-- BEGIN SUPPLIED PASSAGE --

Residents could stay there for months and even a couple of years if they’re veterans, but there is no real time limit and Frayer is expecting shorter stays “depending on what they need to kind of get on their way.”
The new shelter will offer showers, laundry and food for even the unhoused people visiting from the homeless camps they may prefer. And any homeless person in the city should be able to visit its day center for case management, help with finding jobs and housing, and getting a driver’s license.
“Another big service for us is mail,” Frayer said. “We do mail for everybody including City Rescue Mission participants and ours. Anybody that needs a mailing address can use this location. We end up doing mail for several hundred people.”
The Nest, she said, received a loan from a private donor for the $1.3 million purchase of the building previously home to the Michigan Beer & Wine Wholesalers Association. Renovations amounted to $800,000 to $900,000 in improvements.
Operating The Nest will cost about $1.2 million annually.

-- END SUPPLIED PASSAGE --

* **OBJECTIVE**
Copy out the passage about The Nest shelter in full, word for word, without changing anything.

-- BEGIN STORED RECORDS --

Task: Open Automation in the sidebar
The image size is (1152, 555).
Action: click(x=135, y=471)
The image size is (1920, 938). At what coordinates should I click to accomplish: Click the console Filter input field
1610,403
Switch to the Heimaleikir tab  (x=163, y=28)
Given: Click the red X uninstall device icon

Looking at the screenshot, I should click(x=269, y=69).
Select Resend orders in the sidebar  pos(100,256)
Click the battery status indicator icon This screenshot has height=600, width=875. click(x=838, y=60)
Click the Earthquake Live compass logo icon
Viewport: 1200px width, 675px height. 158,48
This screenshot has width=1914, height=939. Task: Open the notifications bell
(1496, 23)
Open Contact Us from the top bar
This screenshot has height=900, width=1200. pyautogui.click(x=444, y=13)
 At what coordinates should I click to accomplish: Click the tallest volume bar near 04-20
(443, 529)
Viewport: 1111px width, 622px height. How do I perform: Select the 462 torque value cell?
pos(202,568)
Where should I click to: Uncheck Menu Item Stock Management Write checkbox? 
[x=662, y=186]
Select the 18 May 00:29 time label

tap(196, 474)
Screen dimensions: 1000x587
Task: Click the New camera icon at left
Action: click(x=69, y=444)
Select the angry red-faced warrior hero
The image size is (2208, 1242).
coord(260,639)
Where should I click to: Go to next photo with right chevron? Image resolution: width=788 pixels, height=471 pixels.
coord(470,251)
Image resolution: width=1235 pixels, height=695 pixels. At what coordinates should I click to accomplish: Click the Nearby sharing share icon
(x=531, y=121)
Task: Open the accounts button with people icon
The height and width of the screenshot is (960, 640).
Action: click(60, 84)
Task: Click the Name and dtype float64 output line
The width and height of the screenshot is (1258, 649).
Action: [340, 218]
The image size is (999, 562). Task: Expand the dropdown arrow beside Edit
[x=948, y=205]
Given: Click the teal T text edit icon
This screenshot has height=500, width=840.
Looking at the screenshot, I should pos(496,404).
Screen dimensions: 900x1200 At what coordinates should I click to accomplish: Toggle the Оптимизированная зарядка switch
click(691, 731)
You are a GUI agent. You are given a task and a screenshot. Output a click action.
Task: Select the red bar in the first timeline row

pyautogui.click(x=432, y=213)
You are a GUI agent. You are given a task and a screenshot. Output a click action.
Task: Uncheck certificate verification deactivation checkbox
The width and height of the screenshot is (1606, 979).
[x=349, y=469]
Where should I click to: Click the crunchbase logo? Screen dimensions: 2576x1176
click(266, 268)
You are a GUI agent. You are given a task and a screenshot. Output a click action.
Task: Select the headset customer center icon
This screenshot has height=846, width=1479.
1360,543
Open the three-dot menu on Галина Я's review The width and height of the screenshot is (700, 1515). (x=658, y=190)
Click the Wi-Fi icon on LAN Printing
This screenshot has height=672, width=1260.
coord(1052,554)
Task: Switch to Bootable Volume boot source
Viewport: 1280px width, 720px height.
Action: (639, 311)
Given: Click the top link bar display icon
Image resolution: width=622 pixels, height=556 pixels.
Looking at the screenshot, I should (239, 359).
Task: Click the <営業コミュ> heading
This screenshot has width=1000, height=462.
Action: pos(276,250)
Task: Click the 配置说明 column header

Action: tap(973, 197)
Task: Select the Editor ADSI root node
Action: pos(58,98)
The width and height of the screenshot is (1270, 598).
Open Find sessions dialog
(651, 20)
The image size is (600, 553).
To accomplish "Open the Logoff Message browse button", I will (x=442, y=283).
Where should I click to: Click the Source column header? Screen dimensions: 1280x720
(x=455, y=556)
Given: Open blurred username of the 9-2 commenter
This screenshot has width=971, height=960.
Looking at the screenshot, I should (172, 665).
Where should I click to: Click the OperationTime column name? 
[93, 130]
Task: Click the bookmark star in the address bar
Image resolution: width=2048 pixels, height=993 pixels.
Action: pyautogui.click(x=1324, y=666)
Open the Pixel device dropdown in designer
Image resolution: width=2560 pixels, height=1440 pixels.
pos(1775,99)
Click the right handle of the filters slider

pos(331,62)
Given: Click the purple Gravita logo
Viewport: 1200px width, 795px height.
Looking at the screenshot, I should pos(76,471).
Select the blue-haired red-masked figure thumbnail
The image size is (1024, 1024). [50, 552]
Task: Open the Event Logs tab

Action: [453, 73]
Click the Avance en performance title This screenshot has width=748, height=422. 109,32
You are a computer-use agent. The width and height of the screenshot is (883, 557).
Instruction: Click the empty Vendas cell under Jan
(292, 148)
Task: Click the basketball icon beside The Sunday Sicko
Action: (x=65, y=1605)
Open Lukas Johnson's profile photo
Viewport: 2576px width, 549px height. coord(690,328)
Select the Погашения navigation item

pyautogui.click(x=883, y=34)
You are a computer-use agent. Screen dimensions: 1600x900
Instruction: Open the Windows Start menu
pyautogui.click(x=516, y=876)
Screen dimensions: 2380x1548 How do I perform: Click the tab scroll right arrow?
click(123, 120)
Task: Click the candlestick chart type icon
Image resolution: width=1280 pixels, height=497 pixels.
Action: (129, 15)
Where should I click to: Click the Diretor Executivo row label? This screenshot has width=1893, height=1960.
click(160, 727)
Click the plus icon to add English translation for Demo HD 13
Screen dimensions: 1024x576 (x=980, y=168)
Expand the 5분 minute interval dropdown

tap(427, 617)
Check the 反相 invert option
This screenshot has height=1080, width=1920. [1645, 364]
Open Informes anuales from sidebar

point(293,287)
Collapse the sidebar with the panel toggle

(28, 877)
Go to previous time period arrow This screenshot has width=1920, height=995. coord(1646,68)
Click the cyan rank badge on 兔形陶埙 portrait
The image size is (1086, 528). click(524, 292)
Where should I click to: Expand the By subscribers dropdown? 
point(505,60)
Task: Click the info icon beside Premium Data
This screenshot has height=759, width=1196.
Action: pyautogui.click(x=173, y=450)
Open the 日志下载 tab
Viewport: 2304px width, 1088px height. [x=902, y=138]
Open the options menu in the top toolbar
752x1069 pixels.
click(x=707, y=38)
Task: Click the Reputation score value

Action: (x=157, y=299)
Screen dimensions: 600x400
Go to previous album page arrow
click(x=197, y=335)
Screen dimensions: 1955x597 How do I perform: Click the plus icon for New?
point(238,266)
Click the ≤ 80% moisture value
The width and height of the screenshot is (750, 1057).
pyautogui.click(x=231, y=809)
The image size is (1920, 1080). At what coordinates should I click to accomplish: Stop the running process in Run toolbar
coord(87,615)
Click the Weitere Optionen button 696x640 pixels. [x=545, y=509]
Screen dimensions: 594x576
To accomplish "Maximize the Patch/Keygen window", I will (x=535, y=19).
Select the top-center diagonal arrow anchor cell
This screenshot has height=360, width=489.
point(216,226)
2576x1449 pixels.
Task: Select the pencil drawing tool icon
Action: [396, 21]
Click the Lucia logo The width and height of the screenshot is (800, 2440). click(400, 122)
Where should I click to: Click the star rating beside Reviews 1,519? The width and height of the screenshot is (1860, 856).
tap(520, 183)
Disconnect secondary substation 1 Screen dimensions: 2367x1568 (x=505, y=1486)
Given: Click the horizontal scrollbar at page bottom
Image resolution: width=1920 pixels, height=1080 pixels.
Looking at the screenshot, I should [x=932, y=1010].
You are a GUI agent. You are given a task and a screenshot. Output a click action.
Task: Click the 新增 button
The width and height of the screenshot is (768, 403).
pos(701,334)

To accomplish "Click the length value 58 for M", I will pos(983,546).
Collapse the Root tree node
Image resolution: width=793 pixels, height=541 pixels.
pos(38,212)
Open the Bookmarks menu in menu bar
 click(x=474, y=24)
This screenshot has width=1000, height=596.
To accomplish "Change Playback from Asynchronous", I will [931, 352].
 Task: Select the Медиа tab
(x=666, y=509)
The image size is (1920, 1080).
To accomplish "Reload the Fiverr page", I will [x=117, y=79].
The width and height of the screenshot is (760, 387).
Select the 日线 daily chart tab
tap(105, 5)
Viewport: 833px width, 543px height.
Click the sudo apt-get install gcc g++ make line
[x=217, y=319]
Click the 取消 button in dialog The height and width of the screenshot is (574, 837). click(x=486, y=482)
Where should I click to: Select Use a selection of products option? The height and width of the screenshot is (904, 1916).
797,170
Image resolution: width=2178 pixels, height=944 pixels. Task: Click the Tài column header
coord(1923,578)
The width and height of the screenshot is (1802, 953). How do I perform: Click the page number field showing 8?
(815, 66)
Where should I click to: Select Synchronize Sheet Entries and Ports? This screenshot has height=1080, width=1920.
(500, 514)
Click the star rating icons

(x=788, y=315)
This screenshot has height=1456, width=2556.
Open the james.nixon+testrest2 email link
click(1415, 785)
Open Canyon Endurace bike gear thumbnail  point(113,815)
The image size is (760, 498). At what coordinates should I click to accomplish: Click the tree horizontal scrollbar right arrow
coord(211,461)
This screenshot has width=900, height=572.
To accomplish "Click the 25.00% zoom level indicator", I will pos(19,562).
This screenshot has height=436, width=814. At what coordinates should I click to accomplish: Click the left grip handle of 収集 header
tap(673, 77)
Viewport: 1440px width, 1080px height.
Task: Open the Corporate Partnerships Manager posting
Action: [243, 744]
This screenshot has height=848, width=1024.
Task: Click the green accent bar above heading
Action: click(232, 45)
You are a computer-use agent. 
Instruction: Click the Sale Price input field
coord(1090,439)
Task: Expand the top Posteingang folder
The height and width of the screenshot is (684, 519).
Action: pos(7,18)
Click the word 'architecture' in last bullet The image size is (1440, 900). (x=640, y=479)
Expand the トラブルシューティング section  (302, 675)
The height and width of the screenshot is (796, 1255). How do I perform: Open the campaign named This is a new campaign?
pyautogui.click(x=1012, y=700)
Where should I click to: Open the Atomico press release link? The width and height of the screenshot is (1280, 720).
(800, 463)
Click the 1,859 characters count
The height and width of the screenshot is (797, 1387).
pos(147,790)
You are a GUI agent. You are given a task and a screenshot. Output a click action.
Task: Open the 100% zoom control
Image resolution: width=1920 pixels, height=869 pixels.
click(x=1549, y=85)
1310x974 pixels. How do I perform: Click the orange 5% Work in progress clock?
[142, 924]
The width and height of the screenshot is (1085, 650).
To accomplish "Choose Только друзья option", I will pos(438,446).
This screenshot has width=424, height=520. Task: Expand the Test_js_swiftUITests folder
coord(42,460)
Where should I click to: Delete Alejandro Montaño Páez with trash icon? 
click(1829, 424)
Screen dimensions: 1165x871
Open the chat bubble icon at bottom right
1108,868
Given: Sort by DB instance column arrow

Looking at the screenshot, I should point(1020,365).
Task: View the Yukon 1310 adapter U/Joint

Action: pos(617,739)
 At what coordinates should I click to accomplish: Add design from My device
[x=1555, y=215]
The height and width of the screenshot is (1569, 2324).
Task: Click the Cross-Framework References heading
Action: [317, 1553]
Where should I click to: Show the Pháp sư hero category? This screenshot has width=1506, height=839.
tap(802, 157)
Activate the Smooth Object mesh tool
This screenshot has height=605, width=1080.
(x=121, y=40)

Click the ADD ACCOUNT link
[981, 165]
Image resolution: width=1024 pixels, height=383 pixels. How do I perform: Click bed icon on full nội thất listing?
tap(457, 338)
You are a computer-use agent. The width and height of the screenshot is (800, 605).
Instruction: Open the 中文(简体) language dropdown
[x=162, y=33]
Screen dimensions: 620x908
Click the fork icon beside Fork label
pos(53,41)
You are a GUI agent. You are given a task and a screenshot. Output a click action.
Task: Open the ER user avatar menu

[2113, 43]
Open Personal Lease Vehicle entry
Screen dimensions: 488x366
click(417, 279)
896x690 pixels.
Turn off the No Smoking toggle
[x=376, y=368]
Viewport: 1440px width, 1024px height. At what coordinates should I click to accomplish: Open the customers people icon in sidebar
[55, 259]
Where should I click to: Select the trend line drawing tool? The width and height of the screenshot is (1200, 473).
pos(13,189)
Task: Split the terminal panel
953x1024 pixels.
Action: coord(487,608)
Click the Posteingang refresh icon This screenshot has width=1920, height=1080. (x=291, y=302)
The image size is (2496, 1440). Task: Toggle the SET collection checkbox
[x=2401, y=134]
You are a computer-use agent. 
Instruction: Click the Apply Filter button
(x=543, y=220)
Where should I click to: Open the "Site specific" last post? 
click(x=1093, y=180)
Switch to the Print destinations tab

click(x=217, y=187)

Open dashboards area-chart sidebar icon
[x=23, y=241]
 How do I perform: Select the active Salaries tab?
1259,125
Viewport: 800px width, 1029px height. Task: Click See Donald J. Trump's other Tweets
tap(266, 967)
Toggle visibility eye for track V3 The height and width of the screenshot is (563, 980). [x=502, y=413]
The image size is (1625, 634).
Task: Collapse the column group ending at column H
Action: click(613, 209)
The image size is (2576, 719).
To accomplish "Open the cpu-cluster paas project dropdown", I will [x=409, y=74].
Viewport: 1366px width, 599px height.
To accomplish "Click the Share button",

-- END STORED RECORDS --

* **RESULT BELOW**
Residents could stay there for months and even a couple of years if they’re veterans, but there is no real time limit and Frayer is expecting shorter stays “depending on what they need to kind of get on their way.”
The new shelter will offer showers, laundry and food for even the unhoused people visiting from the homeless camps they may prefer. And any homeless person in the city should be able to visit its day center for case management, help with finding jobs and housing, and getting a driver’s license.
“Another big service for us is mail,” Frayer said. “We do mail for everybody including City Rescue Mission participants and ours. Anybody that needs a mailing address can use this location. We end up doing mail for several hundred people.”
The Nest, she said, received a loan from a private donor for the $1.3 million purchase of the building previously home to the Michigan Beer & Wine Wholesalers Association. Renovations amounted to $800,000 to $900,000 in improvements.
Operating The Nest will cost about $1.2 million annually.